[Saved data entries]
• • • • •

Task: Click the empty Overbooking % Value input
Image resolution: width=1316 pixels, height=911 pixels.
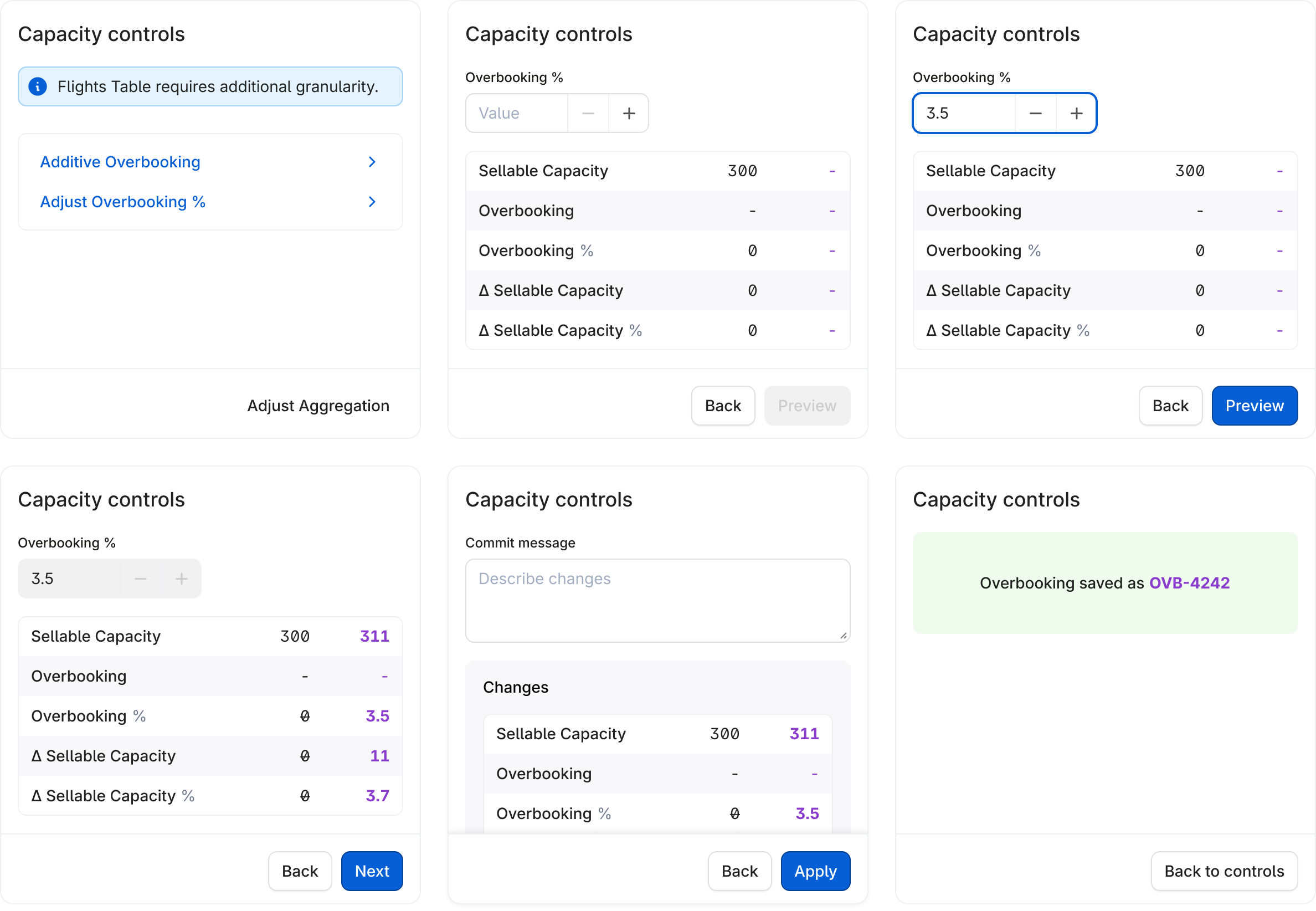Action: click(x=517, y=114)
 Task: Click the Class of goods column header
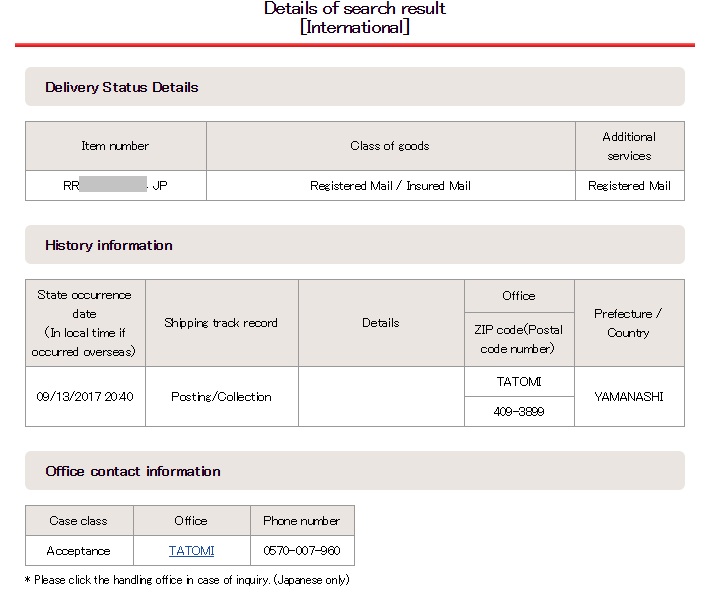[x=391, y=146]
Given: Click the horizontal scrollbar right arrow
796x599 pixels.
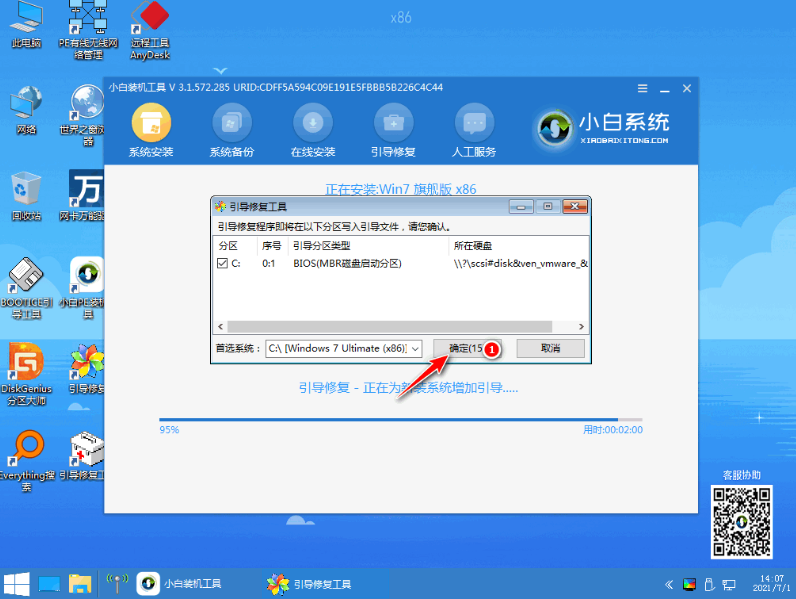Looking at the screenshot, I should pos(581,326).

• • • • •

EXERCISE INSTRUCTIONS:
Return all of the records above exactly as written. Omit each picture.

EXPECTED ANSWER:
Task: Click the empty Overbooking % Value input
Image resolution: width=1316 pixels, height=911 pixels.
Action: click(x=517, y=114)
 Task: Click the Class of goods column header
[x=391, y=146]
Given: Click the horizontal scrollbar right arrow
796x599 pixels.
Looking at the screenshot, I should pos(581,326).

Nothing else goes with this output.